Je m’agitai et m’exclamai :
« Quand même, il voulait te percer la langue !
— C’était un gamin », répliqua-t-elle d’une voix émue et tout de miel que je n’avais jamais entendue, au point que c’est seulement à ce moment-là que je me rendis compte qu’elle était allée en fait beaucoup plus loin qu’elle ne me l’avait avoué.
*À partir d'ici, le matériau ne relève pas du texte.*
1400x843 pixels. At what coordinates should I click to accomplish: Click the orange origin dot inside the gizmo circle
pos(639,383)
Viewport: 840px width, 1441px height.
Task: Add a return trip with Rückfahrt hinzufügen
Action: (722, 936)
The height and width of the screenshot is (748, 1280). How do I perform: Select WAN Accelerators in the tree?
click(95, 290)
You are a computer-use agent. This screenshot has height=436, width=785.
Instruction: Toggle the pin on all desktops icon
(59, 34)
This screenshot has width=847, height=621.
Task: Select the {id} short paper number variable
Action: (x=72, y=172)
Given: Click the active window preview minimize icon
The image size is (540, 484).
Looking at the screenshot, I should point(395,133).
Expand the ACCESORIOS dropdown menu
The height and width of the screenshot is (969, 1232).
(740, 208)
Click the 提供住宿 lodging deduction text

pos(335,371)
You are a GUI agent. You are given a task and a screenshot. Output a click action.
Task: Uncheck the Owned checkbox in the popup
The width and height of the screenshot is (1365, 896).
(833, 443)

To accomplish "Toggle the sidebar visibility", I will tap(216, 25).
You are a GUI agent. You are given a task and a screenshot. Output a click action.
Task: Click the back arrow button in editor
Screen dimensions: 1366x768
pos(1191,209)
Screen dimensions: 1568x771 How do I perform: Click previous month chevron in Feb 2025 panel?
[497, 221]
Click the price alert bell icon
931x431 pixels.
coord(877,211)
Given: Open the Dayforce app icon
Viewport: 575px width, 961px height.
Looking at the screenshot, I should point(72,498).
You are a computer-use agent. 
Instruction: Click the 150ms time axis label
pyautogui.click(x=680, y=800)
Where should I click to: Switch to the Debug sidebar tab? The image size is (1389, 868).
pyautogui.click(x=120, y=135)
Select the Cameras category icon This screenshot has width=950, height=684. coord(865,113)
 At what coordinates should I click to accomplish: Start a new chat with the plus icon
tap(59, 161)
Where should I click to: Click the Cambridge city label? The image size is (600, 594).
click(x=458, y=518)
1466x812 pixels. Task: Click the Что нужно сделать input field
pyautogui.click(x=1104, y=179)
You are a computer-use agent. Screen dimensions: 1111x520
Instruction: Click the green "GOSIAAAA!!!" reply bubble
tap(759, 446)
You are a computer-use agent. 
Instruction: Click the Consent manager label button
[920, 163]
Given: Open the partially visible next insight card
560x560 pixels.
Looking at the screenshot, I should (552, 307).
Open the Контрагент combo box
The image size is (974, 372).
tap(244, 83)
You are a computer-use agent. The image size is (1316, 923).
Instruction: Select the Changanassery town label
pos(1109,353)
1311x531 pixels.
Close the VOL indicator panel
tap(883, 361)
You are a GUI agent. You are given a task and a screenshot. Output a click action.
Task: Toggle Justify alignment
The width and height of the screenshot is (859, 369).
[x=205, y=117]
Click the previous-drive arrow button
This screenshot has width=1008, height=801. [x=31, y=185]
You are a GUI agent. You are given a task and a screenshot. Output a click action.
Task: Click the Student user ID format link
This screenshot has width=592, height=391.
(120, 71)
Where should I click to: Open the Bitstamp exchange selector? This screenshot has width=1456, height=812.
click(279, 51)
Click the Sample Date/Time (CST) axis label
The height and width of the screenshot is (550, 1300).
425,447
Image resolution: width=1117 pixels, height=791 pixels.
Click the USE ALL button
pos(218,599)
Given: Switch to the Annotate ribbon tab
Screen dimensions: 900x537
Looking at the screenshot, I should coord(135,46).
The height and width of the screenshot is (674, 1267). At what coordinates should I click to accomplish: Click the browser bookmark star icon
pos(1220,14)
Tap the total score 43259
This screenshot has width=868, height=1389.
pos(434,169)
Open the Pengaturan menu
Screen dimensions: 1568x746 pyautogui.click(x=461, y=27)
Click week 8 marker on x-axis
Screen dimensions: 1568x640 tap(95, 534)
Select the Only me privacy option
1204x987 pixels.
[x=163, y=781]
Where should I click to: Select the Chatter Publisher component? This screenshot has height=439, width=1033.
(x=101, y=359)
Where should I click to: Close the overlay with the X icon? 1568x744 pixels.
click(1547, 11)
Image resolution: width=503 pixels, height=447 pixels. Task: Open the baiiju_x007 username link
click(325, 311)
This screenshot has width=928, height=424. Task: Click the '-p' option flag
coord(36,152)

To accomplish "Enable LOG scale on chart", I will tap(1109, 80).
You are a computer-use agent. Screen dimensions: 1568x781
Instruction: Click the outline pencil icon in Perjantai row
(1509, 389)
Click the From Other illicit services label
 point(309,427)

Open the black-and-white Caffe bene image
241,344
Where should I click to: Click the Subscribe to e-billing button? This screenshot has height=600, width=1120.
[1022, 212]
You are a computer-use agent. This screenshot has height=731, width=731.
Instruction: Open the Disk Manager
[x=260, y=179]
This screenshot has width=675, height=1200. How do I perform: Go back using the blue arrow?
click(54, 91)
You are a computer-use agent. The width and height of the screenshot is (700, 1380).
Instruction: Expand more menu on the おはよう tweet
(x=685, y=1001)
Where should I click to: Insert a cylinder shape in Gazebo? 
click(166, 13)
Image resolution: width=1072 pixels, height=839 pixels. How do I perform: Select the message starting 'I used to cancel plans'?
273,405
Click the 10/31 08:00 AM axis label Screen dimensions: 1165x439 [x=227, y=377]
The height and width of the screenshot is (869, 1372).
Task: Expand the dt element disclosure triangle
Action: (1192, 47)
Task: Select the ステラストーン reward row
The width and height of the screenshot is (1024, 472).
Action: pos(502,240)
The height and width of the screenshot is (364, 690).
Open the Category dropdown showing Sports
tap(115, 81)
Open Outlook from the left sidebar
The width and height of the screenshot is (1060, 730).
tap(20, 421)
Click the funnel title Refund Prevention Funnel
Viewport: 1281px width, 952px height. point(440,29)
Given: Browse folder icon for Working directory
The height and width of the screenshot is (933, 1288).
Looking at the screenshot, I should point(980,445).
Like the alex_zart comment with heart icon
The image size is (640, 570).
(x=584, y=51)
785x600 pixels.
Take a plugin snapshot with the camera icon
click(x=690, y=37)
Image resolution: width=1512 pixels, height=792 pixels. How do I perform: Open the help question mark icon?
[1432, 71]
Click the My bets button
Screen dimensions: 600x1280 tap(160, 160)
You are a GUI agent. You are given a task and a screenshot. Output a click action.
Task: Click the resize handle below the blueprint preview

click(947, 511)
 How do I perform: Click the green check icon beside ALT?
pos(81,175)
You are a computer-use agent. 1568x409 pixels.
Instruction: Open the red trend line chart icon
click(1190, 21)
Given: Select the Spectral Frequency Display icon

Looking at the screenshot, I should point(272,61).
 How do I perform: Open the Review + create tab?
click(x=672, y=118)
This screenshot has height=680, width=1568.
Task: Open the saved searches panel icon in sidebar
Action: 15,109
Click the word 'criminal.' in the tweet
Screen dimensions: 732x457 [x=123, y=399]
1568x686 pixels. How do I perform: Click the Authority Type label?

Les jours suivants, la situation se clarifia encore davantage. Je remarquai comment elle parlait à Stefano et je vis qu’il était comme façonné par sa voix. Je m’adaptai au pacte qu’ils étaient en train de sceller, je ne voulais pas en être exclue. Et nous complotâmes pendant des heures – nous deux, nous trois – pour faire en sorte que tout change rapidement : les personnes, les sentiments et la manière dont les choses se présentaient. Un ouvrier vint dans le local à côté de la cordonnerie pour abattre le mur mitoyen. Le magasin fut réorganisé. Trois apprentis débarquèrent, des garçons qui venaient de la région, vers Melito, pratiquement muets. Dans un coin on continuait à faire le ressemelage, dans le reste de l’espace Fernando installa des comptoirs, des rayonnages, ses instruments et ses formes en bois correspondant aux différentes pointures, et il commença à réfléchir sur ce qu’il fallait faire, avec une énergie aussi soudaine qu’inattendue chez cet homme très maigre et dévoré depuis toujours par un ressentiment hargneux.
Le jour même où le nouveau travail devait commencer, Stefano fit son apparition. Il portait un paquet fait avec du papier d’emballage. D’un bond tout le monde fut debout, y compris Fernando, comme si Stefano était venu faire une inspection. Il ouvrit le paquet, à l’intérieur il y avait un grand nombre de petits cadres tous de même taille, avec des baguettes marron. C’étaient les feuilles de cahier de Lila, sous verre comme s’il s’agissait de précieuses reliques. Il demanda à Fernando la permission de les accrocher aux murs, Fernando grommela quelque chose et Stefano se fit aider par Rino et les apprentis pour mettre les clous. Seulement une fois les cadres accrochés, Stefano passa quelques lires aux trois employés en leur demandant d’aller prendre un café. Dès qu’il se trouva seul avec le cordonnier et son fils, il leur annonça tranquillement qu’il voulait épouser Lila.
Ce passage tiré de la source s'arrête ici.